| ЧТО СДЕЛАТЬ |
Обнови материал от строки с "and send via" до самого конца, включая обе границы: замени "Montpellier" на "Marseille", а всё остальное оставь без изменений.

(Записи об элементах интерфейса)
---+---

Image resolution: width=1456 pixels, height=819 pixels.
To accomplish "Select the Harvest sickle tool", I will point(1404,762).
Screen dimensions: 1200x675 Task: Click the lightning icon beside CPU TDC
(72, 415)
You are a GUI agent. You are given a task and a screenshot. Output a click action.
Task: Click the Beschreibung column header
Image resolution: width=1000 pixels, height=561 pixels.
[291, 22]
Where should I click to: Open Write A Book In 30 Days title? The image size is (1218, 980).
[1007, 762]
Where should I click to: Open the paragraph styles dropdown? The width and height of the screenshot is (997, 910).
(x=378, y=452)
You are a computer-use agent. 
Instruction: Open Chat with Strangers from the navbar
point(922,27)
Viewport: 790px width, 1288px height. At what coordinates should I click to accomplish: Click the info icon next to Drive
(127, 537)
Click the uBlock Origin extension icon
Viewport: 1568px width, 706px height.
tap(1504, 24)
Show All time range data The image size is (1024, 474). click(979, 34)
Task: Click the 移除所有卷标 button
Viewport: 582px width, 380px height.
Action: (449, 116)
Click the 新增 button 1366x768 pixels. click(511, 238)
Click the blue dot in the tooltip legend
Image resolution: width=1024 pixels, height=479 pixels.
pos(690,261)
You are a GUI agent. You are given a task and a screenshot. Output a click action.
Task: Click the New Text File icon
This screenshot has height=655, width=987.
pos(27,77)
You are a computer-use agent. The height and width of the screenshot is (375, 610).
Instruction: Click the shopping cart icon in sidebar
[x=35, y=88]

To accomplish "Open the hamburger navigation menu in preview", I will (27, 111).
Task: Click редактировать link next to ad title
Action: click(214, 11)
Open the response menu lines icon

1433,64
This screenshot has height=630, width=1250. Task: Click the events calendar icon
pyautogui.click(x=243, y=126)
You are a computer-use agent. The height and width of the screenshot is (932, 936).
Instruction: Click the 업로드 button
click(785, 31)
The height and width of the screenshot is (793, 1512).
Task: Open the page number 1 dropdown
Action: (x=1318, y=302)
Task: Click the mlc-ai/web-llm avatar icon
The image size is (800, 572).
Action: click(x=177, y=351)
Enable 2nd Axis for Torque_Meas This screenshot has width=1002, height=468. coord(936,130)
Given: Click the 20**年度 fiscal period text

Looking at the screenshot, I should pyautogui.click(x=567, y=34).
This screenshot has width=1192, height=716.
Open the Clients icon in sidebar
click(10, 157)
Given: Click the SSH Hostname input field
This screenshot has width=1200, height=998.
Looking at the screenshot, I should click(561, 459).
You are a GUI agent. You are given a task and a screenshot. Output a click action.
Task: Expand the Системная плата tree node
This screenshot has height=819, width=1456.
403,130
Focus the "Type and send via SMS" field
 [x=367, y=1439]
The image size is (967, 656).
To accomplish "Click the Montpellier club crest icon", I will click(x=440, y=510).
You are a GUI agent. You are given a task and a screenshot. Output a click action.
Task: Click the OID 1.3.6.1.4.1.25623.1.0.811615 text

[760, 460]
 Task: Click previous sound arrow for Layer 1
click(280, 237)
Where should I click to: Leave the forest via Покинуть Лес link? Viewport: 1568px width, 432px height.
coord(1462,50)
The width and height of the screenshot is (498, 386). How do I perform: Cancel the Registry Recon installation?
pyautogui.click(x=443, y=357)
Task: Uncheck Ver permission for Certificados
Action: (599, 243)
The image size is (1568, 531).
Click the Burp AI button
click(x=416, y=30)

---+---

| РЕЗУЛЬТАТ |
Focus the "Type and send via SMS" field
 [x=367, y=1439]
The image size is (967, 656).
To accomplish "Click the Marseille club crest icon", I will click(x=440, y=510).
You are a GUI agent. You are given a task and a screenshot. Output a click action.
Task: Click the OID 1.3.6.1.4.1.25623.1.0.811615 text

[760, 460]
 Task: Click previous sound arrow for Layer 1
click(280, 237)
Where should I click to: Leave the forest via Покинуть Лес link? Viewport: 1568px width, 432px height.
coord(1462,50)
The width and height of the screenshot is (498, 386). How do I perform: Cancel the Registry Recon installation?
pyautogui.click(x=443, y=357)
Task: Uncheck Ver permission for Certificados
Action: (599, 243)
The image size is (1568, 531).
Click the Burp AI button
click(x=416, y=30)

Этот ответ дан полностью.